Low muscle mass, a component of sarcopenia, is increasingly recognised as a marker of poor physiological reserve in chronic diseases. While observed in patients with interstitial lung disease (ILD), its prevalence and clinical associations remain inadequately characterised. Furthermore, heterogeneous diagnostic approaches from CT-derived indices to consensus definitions complicate evidence interpretation. We conducted a systematic review and meta-analysis to estimate the prevalence of low muscle mass and/or consensus-defined sarcopenia in ILD. Six databases were searched (1988–March 2024). Eight studies comprising 829 patients (701 with idiopathic pulmonary fibrosis IPF) met inclusion criteria. The included CT-based studies defined low muscle mass using cohort-specific lowest-quartile cut-offs, which do not meet consensus diagnostic criteria for sarcopenia. The pooled prevalence of low muscle mass and/or sarcopenia was 24.3% (95% CI: 19.7–29.0) with substantial heterogeneity (I²=59.2%). A sensitivity analysis restricted to consensus-defined sarcopenia yielded a 27.5% prevalence with moderate heterogeneity (I²=62.5%); however, studies within their respective consensus frameworks (EWGSOP2 or AWGS) demonstrated zero internal heterogeneity (I²=0%). In contrast, CT-based studies using cohort-specific thresholds showed marked variability (I²=75.8%). Meta-regression confirmed diagnostic method (p = 0.044) and mean BMI (p = 0.003) as significant moderators.
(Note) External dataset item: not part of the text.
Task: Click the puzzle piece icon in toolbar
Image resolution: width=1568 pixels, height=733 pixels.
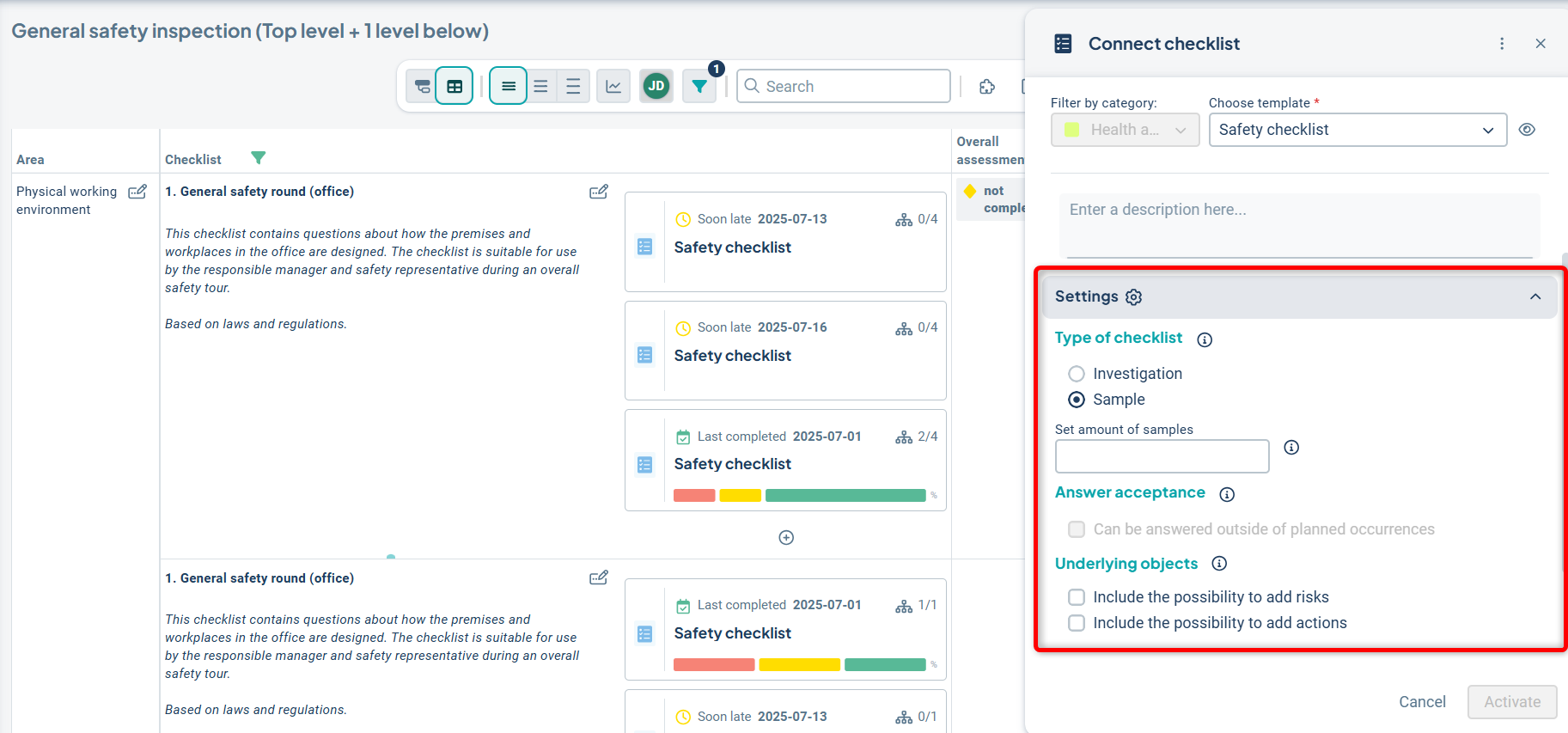Action: tap(987, 86)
Low muscle mass was significantly associated with reduced pulmonary function, including lower FVC% predicted (effect size − 0.477, p < 0.001) and DLCO% predicted (effect size − 0.389, p = 0.003), as well as advancing age and lower BMI. While low muscle mass or consensus-defined sarcopenia affects approximately one in four ILD patients, this prevalence is largely representative of the IPF phenotype. Muscle mass abnormalities are significantly associated with respiratory decline, supporting muscle depletion as a clinically relevant marker with potential prognostic implication. However, substantial heterogeneity, driven by CT-based cohort-specific quartiles rather than externally validated thresholds, restricts the precision of current prevalence estimates. Future research should employ standardised consensus definitions, differentiate isolated muscle depletion from systemic wasting syndromes, use externally validated cut-offs, adopt multicentre prospective designs.